The European Commission's Directorate-General for Justice and Consumers has issued a warning on the data protection ramifications of Brexit.
The document, entitled "Notice to stakeholders: withdrawal of the United Kingdom and EU rules in the field of data protection", warns that the United Kingdom will become a 'third country' as of the withdrawal date of 30 March 2019. The UK will then be subject to the same EU rules for the transfer of personal data as other third countries. Under both the current Directive 95/46/EC and the upcoming GDPR which will replace it as of 25 May 2018, transfers to third countries are only allowed if the controller or processor has provided "appropriate safeguards". These may be provided by:
- Standard data protection clauses: these are standard contractual clauses which the Commission has decided provide adequate safeguards for data subjects. Under the current regime the Commission has issued two sets of standard contractual clauses: (1) for transfers from EU-based controllers to controllers outside of the EU; and (2) for transfers from EU-based controllers to processors established outside of the EU.
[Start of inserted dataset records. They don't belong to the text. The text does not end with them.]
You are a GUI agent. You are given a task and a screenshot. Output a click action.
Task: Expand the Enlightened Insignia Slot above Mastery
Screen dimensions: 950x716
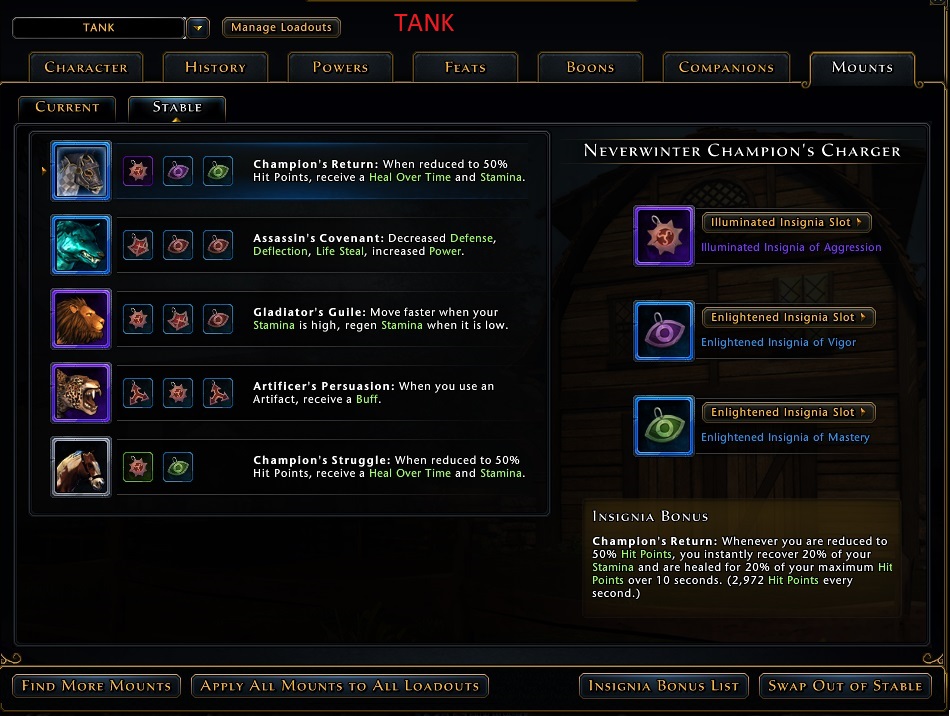tap(788, 413)
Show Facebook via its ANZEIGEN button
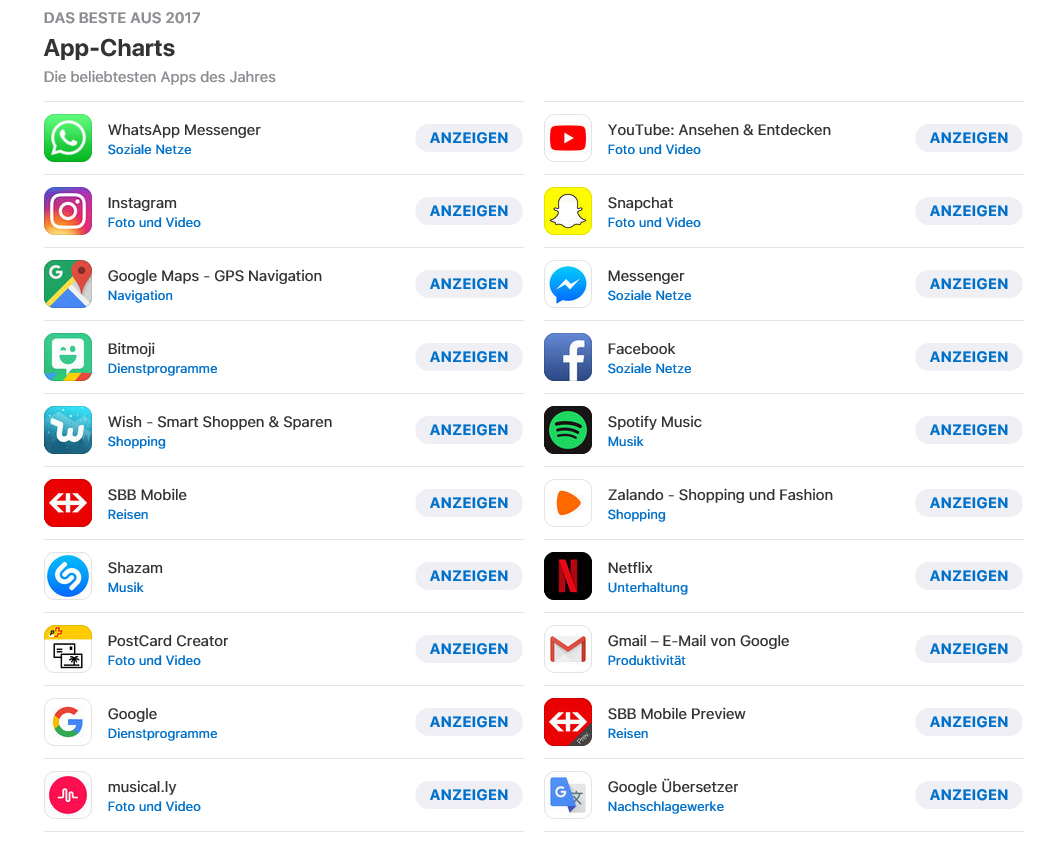The image size is (1064, 842). (968, 357)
- Binding corporate rules: these are legally binding data protection rules applicable within a corporate group, approved by the competent data protection authority.
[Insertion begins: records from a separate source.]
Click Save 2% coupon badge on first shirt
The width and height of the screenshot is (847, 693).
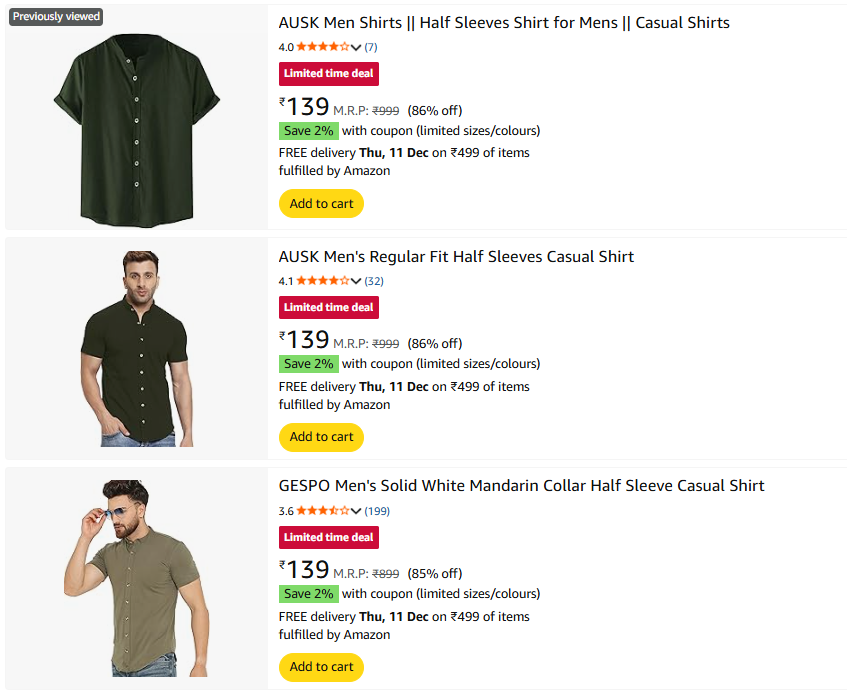pos(308,131)
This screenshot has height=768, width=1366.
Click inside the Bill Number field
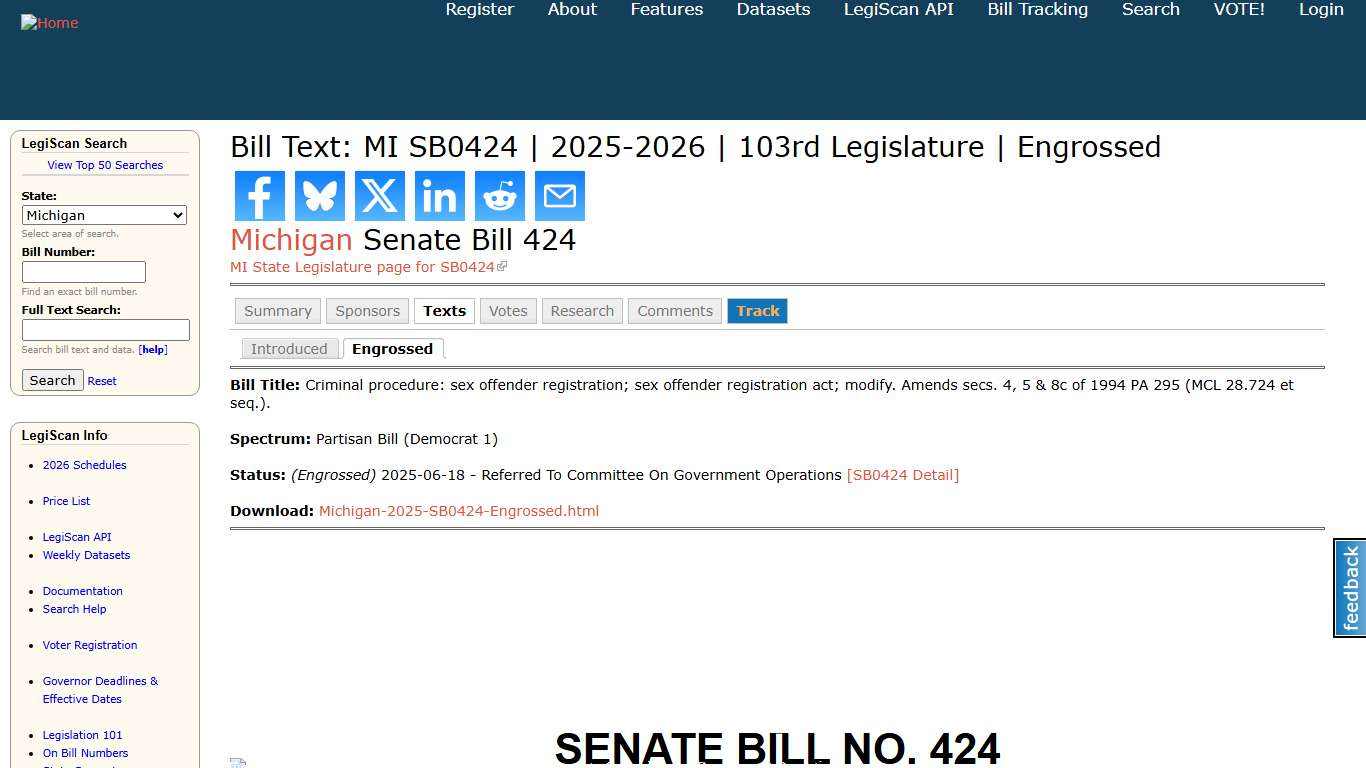84,271
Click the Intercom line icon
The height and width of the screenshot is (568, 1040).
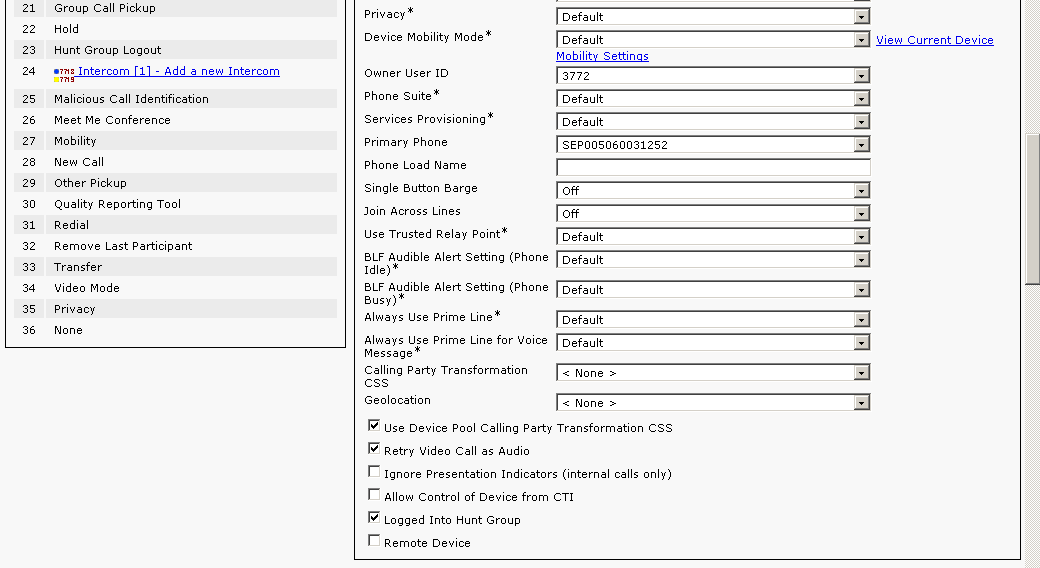(64, 74)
- Codes of Conduct: these codes of conduct are drafted by bodies representing controllers or processors. Under the GDPR controllers or processors in third countries can demonstrate that they provide appropriate safeguards by adhering to approved codes of conduct and making a "binding and enforceable commitment" to comply with the GDPR and to respect data subjects' rights.
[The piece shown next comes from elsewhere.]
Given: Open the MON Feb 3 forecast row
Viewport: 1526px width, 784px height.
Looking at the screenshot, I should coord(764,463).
- Certification mechanisms: so far certification marks and seals have only served as useful signals of privacy standards for consumers. However they will receive formal recognition under the GDPR, under which certifications may be issued by either an accredited certification body, the competent supervisory authority or by the European Data Protection Board. As with codes of conduct, certified controllers and processors in third countries who make a "binding and enforceable commitment" to comply with the GDPR and respect data subjects' rights will be considered to provide appropriate safeguards.
If there are no appropriate safeguards, in exceptional cases, a transfer may take place on the basis of certain derogations. There is also the possibility that the EU will make a decision on the adequacy of personal data protection in the UK, as it has done in respect of certain transfers to Canada, New Zealand and Switzerland, which would allow the free flow of personal data to the UK by EU data exporters.
The Commission Notice concludes by noting that the Commission has established a stakeholder group comprised of industry, civil society and academic contributors, who will discuss the tools for transfers to third countries under the GDPR.